In the inquisitorial system the judge plays a larger role and may have a bias in one form or another. The judge is the one determining who is guilty based on his line of questioning. So what happens if the judge takes a secret bribe? This happens a lot all over the world.

At least when you look at the differentness between an adversarial system vs. inquisitorial system you can conclude that you have a better chance at a fair trial with the adversary system because not only does

your side get to put out all of your facts with respect to the case, but you will also be judged by an independent jury of your peers.

Juries are usually very impartial and any juror not adhering to these rules will be dismissed and another juror will step in.

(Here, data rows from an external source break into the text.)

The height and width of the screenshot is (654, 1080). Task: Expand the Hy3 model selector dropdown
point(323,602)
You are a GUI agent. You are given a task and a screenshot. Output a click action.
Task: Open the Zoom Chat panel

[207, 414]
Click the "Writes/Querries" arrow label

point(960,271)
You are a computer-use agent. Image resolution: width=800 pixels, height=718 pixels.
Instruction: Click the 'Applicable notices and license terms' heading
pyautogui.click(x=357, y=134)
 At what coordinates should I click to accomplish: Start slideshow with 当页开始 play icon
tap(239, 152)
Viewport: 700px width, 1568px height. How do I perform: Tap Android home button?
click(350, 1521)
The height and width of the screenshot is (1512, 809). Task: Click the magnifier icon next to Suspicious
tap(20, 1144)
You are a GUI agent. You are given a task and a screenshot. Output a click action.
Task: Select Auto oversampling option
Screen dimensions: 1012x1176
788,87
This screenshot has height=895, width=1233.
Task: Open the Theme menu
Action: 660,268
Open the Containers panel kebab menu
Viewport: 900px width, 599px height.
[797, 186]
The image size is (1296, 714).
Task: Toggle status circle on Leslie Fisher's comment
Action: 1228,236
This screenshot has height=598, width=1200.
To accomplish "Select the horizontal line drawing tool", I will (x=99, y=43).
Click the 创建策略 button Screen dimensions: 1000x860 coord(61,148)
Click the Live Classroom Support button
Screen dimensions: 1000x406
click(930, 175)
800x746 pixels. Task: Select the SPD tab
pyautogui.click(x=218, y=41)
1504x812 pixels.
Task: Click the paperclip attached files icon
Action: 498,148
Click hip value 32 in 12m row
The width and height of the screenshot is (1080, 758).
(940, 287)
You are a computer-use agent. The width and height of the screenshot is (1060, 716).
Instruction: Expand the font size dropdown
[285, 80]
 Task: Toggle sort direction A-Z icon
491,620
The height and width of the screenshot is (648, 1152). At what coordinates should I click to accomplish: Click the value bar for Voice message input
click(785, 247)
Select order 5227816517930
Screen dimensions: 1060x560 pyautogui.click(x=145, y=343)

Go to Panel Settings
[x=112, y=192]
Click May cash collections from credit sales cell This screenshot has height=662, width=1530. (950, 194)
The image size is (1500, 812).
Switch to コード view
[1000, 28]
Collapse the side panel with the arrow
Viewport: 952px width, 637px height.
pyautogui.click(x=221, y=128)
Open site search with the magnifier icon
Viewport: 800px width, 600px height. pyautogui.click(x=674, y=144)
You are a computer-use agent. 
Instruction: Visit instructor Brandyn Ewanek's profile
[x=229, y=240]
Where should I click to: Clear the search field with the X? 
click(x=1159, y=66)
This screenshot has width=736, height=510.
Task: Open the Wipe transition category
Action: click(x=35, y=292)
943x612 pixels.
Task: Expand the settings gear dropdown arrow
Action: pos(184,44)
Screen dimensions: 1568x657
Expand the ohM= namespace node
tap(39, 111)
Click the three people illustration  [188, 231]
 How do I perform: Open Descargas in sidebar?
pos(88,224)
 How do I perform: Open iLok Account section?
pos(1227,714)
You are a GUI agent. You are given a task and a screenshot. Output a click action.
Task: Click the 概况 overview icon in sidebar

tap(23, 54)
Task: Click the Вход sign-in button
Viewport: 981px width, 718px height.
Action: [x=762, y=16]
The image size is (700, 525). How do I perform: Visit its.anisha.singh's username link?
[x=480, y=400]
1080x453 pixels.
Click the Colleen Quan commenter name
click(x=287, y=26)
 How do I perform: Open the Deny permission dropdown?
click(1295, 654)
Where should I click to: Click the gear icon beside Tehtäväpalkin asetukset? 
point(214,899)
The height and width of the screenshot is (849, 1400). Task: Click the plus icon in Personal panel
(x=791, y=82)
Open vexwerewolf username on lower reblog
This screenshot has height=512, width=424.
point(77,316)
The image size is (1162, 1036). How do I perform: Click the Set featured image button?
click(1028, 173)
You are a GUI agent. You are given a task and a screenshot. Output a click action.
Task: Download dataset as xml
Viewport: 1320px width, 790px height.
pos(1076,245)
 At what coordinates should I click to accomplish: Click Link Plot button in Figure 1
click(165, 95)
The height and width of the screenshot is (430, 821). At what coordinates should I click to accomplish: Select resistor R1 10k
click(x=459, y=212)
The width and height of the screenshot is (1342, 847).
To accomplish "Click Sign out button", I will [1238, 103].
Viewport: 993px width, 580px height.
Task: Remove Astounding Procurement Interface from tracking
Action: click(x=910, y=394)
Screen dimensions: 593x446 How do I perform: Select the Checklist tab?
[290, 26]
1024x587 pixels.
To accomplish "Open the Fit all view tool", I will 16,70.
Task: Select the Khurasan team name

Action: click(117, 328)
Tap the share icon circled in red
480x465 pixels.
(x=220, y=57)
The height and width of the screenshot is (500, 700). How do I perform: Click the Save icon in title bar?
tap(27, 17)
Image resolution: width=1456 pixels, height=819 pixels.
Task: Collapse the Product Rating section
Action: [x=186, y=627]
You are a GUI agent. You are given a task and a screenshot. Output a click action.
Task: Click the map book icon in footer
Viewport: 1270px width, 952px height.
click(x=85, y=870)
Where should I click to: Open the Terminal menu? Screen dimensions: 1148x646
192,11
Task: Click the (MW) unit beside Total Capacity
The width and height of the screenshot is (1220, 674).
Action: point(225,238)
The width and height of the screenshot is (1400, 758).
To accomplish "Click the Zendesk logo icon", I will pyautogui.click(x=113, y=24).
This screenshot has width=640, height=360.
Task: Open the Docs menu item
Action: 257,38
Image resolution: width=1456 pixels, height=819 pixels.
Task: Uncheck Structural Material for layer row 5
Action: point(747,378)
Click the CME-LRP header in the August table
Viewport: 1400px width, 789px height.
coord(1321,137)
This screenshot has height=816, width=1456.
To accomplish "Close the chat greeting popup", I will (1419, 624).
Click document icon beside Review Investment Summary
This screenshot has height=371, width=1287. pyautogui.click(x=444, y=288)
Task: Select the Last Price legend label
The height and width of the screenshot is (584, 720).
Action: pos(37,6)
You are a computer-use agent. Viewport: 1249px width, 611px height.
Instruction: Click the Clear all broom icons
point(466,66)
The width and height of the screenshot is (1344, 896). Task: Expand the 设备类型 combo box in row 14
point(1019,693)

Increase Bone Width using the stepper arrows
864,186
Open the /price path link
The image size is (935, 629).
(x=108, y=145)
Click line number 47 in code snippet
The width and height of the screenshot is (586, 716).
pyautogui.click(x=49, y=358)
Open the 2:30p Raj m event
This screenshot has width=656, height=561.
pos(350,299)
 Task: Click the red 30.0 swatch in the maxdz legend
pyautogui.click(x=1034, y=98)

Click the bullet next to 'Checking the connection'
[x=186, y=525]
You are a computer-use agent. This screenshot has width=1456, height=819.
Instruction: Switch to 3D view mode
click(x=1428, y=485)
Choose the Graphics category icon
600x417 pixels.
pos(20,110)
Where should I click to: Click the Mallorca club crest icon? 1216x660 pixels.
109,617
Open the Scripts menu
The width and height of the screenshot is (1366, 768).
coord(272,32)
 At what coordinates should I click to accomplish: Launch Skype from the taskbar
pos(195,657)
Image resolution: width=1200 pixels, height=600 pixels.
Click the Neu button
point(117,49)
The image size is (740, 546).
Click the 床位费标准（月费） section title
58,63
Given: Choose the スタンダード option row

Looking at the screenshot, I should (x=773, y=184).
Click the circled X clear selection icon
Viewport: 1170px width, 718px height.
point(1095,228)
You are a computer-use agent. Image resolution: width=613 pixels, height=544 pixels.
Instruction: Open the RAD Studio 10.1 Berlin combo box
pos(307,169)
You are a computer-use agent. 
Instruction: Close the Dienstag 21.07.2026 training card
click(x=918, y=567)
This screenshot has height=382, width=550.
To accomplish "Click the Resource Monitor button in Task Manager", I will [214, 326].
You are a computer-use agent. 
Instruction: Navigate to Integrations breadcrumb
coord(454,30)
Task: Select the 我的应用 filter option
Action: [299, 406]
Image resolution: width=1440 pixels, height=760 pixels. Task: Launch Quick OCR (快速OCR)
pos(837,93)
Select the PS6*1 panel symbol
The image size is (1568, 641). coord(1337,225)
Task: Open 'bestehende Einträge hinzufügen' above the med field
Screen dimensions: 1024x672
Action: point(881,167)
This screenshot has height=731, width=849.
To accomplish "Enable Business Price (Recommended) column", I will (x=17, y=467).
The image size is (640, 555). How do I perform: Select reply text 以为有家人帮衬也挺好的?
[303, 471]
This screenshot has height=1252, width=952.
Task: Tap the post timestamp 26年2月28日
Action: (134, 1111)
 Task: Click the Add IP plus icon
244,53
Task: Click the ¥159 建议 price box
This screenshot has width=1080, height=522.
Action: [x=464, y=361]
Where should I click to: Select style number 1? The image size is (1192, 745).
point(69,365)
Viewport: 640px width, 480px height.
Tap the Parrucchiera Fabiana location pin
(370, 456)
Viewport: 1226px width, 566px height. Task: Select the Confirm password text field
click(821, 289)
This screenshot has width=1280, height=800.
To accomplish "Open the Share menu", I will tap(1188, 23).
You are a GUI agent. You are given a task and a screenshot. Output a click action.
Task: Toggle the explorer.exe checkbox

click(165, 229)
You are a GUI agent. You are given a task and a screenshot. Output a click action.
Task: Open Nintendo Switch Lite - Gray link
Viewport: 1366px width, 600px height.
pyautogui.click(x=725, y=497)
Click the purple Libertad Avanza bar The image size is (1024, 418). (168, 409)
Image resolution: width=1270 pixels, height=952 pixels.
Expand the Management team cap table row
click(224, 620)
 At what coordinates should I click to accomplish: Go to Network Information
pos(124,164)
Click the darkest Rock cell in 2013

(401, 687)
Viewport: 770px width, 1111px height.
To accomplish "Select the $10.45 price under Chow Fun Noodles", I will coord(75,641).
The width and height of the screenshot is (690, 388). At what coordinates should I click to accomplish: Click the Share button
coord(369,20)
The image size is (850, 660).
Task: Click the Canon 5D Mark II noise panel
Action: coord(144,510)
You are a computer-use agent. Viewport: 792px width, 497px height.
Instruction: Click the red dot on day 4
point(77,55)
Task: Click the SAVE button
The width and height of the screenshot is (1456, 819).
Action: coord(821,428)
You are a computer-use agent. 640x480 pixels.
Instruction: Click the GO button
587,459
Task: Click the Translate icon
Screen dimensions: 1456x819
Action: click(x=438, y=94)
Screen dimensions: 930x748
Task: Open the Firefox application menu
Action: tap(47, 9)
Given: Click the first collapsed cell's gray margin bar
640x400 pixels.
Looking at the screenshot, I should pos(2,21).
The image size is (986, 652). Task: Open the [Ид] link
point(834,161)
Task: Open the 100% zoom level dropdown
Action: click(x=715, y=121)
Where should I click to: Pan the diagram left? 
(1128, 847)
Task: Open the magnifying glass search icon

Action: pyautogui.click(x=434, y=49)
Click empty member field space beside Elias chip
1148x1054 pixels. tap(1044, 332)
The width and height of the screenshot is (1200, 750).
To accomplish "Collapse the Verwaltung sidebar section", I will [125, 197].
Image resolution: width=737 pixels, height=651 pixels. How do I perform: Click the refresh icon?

In the inquisitorial system you are really at the mercy of the judge and you have to hope that he sides with you. I think judges are people like everyone else and they form their own bias which will not be fair to some defendants.

latte31
Post 2

@Cafe41 -I agree with you and along the same point I wanted to say that this is why people are wrongfully convicted of crimes that they did not commit. I was watching a television show about a man that was sent to prison for armed robbery.

Since the defendant had a criminal past and he had to rely on a public defender he was convicted. The victim gave eye witness testimony that this man was the suspect that tried to rob him at his store, but he was picked out of line up in a book.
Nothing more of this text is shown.